GIVEN TEXT Block Start

Dallas Public Library’s SMART Summer promotes virtual learning

SMART Summer 2
Photo courtesy of the Dallas Public Library


Special to The Dallas Examiner


Dallas Public Library’s SMART Summer with Mayor Eric Johnson kicked off May 30, with incentives and prizes to encourage reading and at-home virtual learning experiences.

“We have all endured a steady stream of disappointing cancellations and closures in recent months, so I am excited that we are able to move forward with SMART Summer,” Johnson said. “As the father of two young boys, I know how important it is to keep children constantly engaged and learning. Through SMART Summer, children can learn about faraway places and people and develop the skills to solve the complex challenges of the future.”

Students can register at http://www.dallaslibrary.org/smartsummer. Youth 18 and younger who read at least 20 minutes a day will earn a free book for every 10 days of reading, up to five times through Aug. 15.

“With the libraries closed and the school year disrupted, this program is more important than ever,” said Jo Giudice, director of libraries. “We feel an extra responsibility to help young people have fun while keeping their skills sharp over the summer, and we are rising to the challenge.”

When students have read 50 days, they will be entered in the grand prize drawings. Additionally, there are online activities they can complete on their own for more chances to win the grand prizes, including gift cards, tablets, games and one-of-a-kind experiences.

SMART Summer is sponsored by Friends of the Dallas Public Library, the nonprofit organization that funds programming and marshals public support for the library system.

“This is one of our most important projects every year,” said Mary Wilonsky, executive director of the Friends group. “It’s very gratifying to us to see children maintain their enthusiasm for reading and learning and be ready for the new school year.”

Formerly known as the Mayor’s Summer Reading Challenge, SMART Summer emphasizes the learning beyond reading that happens at the library: science, math, art, reading and technology. Johnson, whose enthusiasm for Dallas libraries began in childhood, remains the program’s patron along with his wife, Nikki Johnson.

“Dallas families have faced hardships during the COVID-19 pandemic, and the closures of schools have made it even more critical that we provide learning opportunities for our children over the summer,” she said. “I empathize with all the parents who have had to learn, on the fly, to become home-school teachers, and I hope SMART Summer will help Dallas families continue to grow together during these difficult times.”

“We’re bringing the library to your home with our amazing online resources,” Giudice said. “There will still be reading, and there will still be prizes.”

GIVEN TEXT Block End

STUDY QUESTIONS ▸
**1)** Could you retype the SMART Summer article between "SMART Summer is" and "the library system.", inclusive?
**2)** Do these statements agree with the SMART Summer article? Answer yes or no for each, and quote the words that decide it.
(a) Youth must read at least 20 minutes a day to earn free books.
(b) SMART Summer is sponsored by the City of Dallas.
(c) The program was once called the Mayor's Summer Reading Challenge.
**3)** How would you sum up the SMART Summer article in two sentences?
The items that follow have nothing to do with the SMART Summer article.

EXTRACTED DATA Block Start

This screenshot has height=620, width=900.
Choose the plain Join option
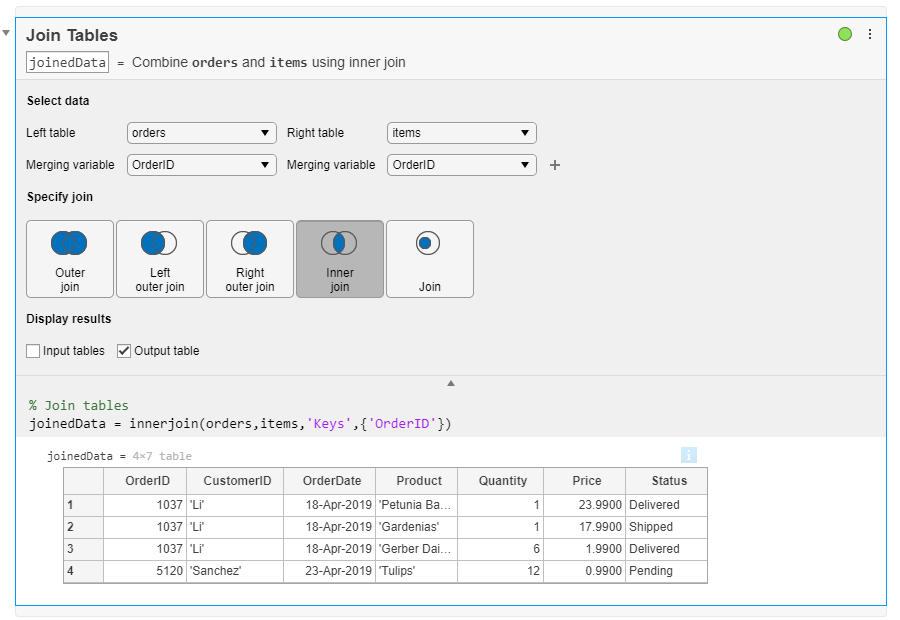tap(430, 259)
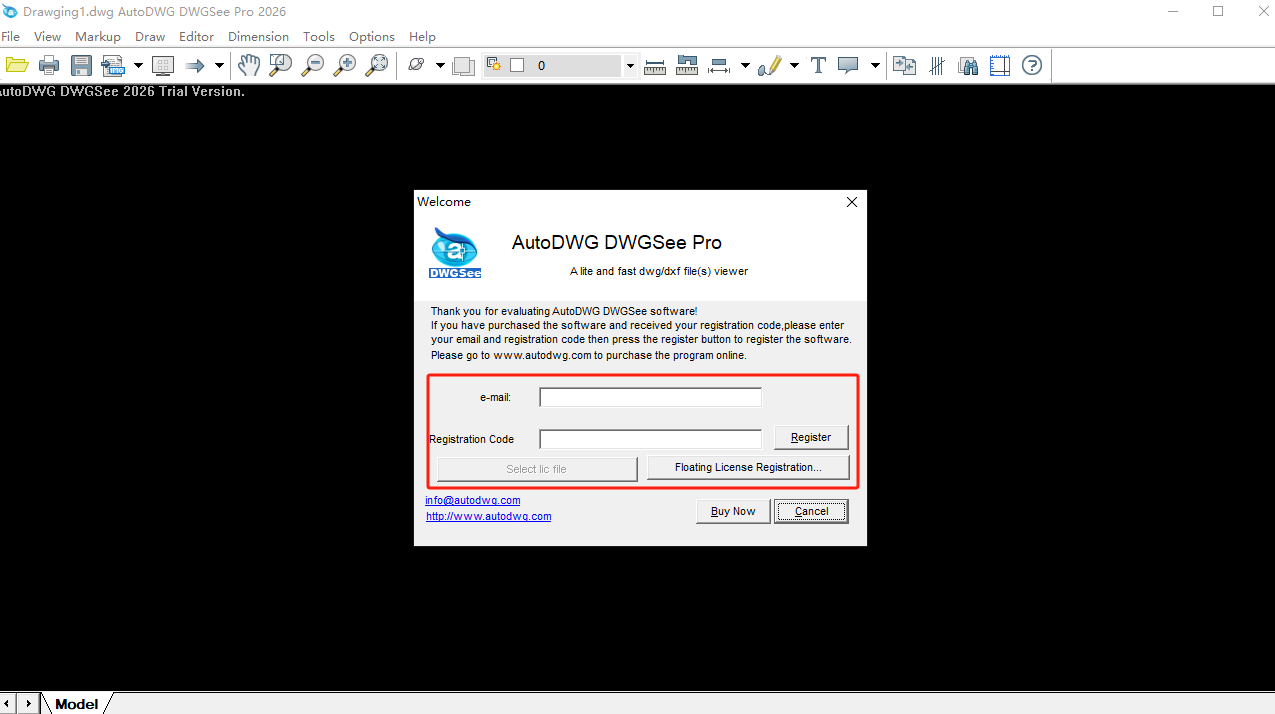Switch to the Model tab
1275x714 pixels.
coord(77,704)
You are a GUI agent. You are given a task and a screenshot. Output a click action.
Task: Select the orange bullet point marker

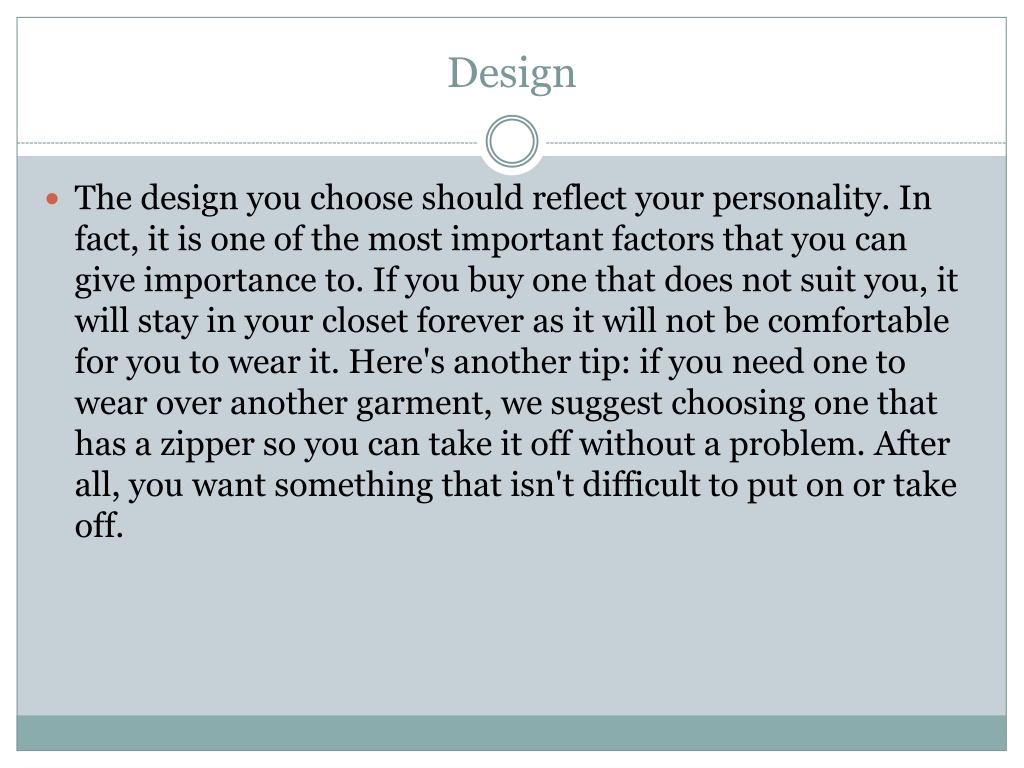coord(55,199)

EXTRACTED DATA Block End

WRITTEN RESPONSES ▸
**1)**
SMART Summer is sponsored by Friends of the Dallas Public Library, the nonprofit organization that funds programming and marshals public support for the library system.

**2)**
(a) Yes: "Youth 18 and younger who read at least 20 minutes a day will earn a free book for every 10 days of reading"
(b) No: "SMART Summer is sponsored by Friends of the Dallas Public Library"
(c) Yes: "Formerly known as the Mayor’s Summer Reading Challenge"

**3)** Dallas Public Library's SMART Summer with Mayor Eric Johnson began May 30, offering incentives and prizes to encourage reading and at-home virtual learning. Youth 18 and younger who read at least 20 minutes a day earn a free book for every 10 days of reading, and those who reach 50 days enter the grand prize drawings; the program is sponsored by Friends of the Dallas Public Library.